Quem imaginou que Revson acumularia as funções de terceiro zagueiro e primeiro volante. A formulação já seria um erro, porque a simplicidade do futebol não permite invenções. Zagueiro de área costuma dar-se muito mal como volante ao acumular as duas funções. Nem são zagueiros nem são volantes. Quando se travestem de zagueiros, abrem buraco no meio de campo. Quando atuam no meio de campo, abrem brechas no meio da defesa.


Trata-se de hibridismo que técnicos dados a invenções aplicam. Sem volume de jogo, sem valorização da bola, sem compactação, sem inspiração, o São Caetano terminou o primeiro tempo com vantagem de 1 a 0 porque seria difícil deixar de fazer gol num adversário permissivo demais no meio de campo e abandonado na defesa. Os buracos eram amplos, gerais e irrestritos. O Icasa simplesmente não se armou defensivamente. Mais um motivo para o São Caetano jogar com mais opções criativas. Deixar Roger e Geovane no banco de reservas foi um luxo perigosíssimo, como o segundo tempo provou.


O segundo tempo parecia destinado à manutenção da vitória do São Caetano porque ao adversário faltava contundência nos ataques, mas o gol de empate acabou ocorrendo numa bola cruzada em diagonal que pegou os zagueiros mal-posicionados. Foi aí que o técnico Márcio Araújo mexeu na equipe. Errou ao trocar Ricardo Xavier por um Nunes que está voltando de recuperação física. Uma troca que não alterou a equipe taticamente e a piorou tecnicamente.

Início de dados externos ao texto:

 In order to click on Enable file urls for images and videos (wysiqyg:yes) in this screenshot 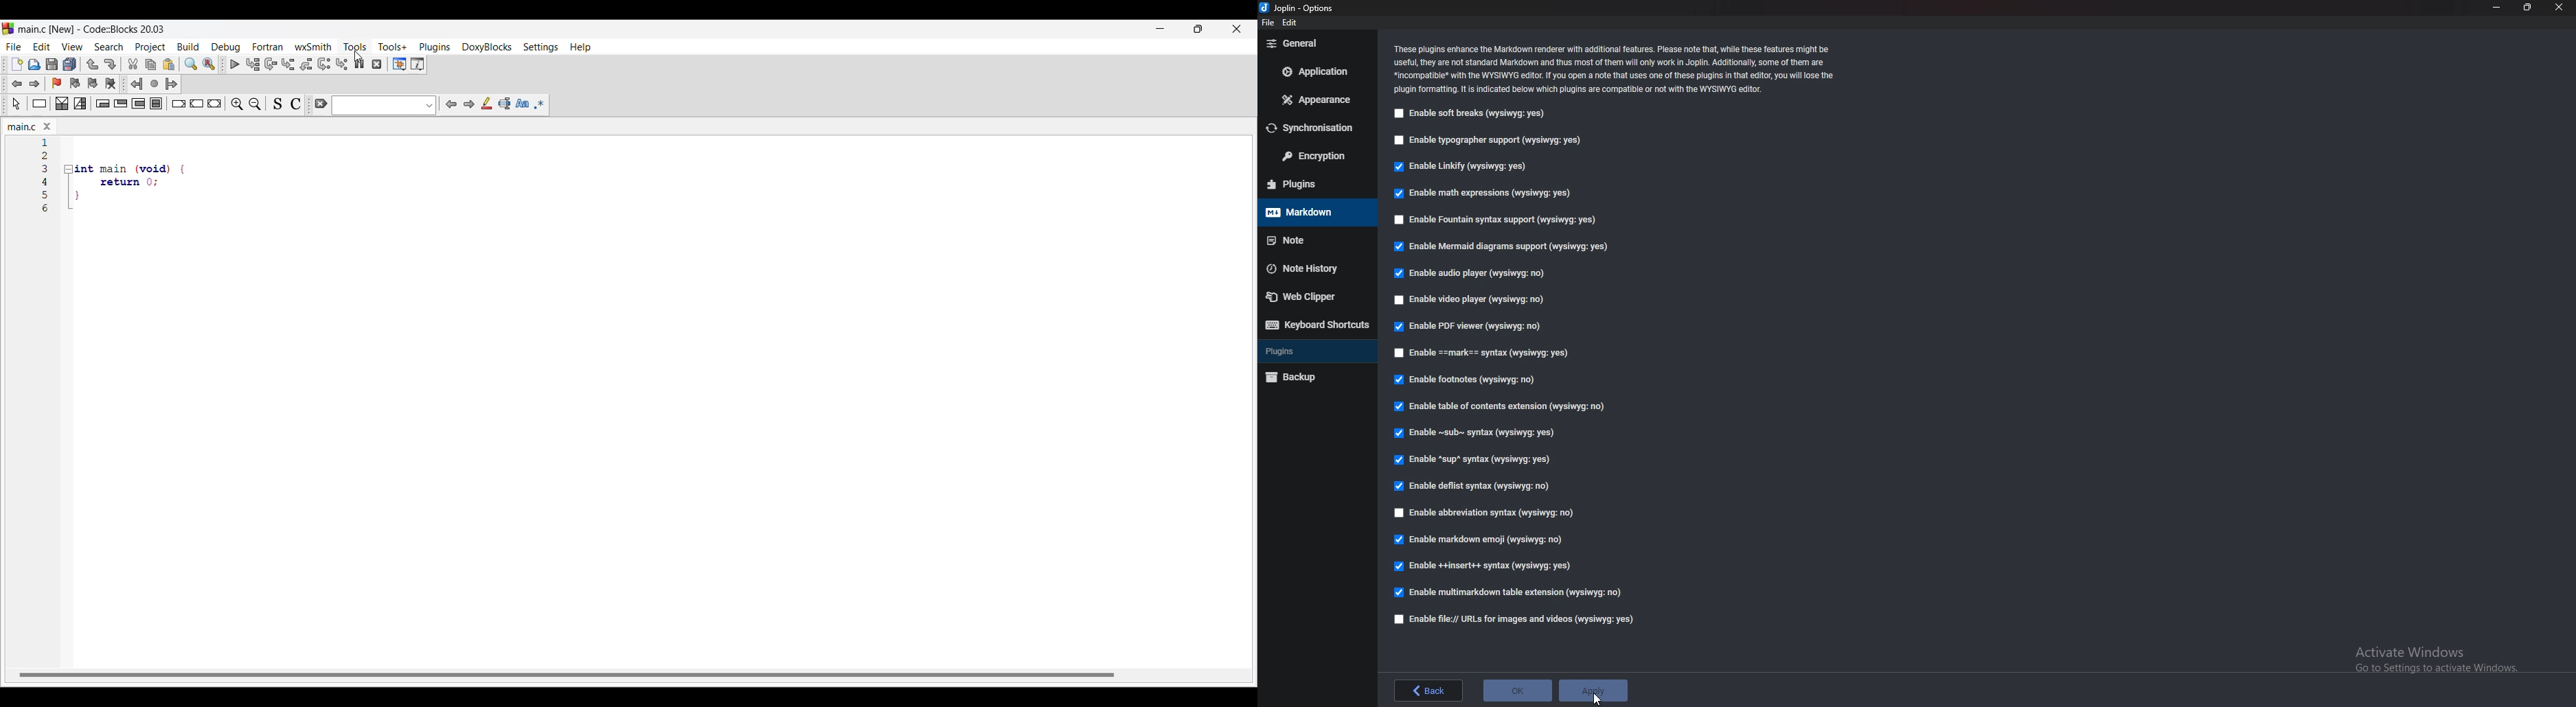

Tanto a entrada de Roger quanto a de Geovane deram mais velocidade ao ataque, mas não demorou para o técnico do Icasa, Márcio Bittencourt, acabar com a festa. O empate agora interessava muito mais e por isso mesmo ele fez as mudanças que pretendia para dar mais força defensiva. O São Caetano teve dois quartos do jogo para locupletar-se do desprezo à defesa do Icasa e só acordou quando sofreu o gol de empate. Aí o Icasa acordou defensivamente. Ao trocar o atacante Marciano pelo volante Luiz Henrique, o Icasa deu uma nova roupagem tática ao jogo. Luiz Henrique entrou exclusivamente para não dar sossego a Roger. O São Caetano perdeu um elemento importante de criação porque permitiu que o desespero tomasse o espaço que faltou ao bom-senso.


Tudo indicava que o jogo terminaria empatado em 1 a 1 quando Nunes, mesmo tropeçando na bola cruzada da linha de fundo, aos 40 minutos, balançou a rede. Vitória garantida? Qual nada. Aos 43 minutos, no quinto jogo disputado em São Caetano no qual a equipe sofre com a Síndrome dos 15 Minutos Finais, o volante Luiz Henrique escalado para impedir que Roger jogasse completou na pequena área um cruzamento do centroavante Preto deslocado à ponta-direita. O goleiro Luiz nada pode fazer. O São Caetano mantinha o Icasa três pontos à frente na classificação.


Talvez nos vestiários o São Caetano tenha ouvido o meio-campista Kleber repetir as declarações a uma emissora de televisão ao deixar o gramado do Anacleto Campanella. Numa tradição livre, o significado é o seguinte: o rebaixamento está à espreita e é preciso acrescentar muita dedicação até o final do campeonato.


Para isso, espera-se que o treinador entre no clima da competição. O fairplay de Márcio Araújo tem tudo a ver com ambientes familiares em festa de aniversário ou de casamento. A Série B do Brasileiro é algo como um campo de batalha, cuja reta final é escarniçada.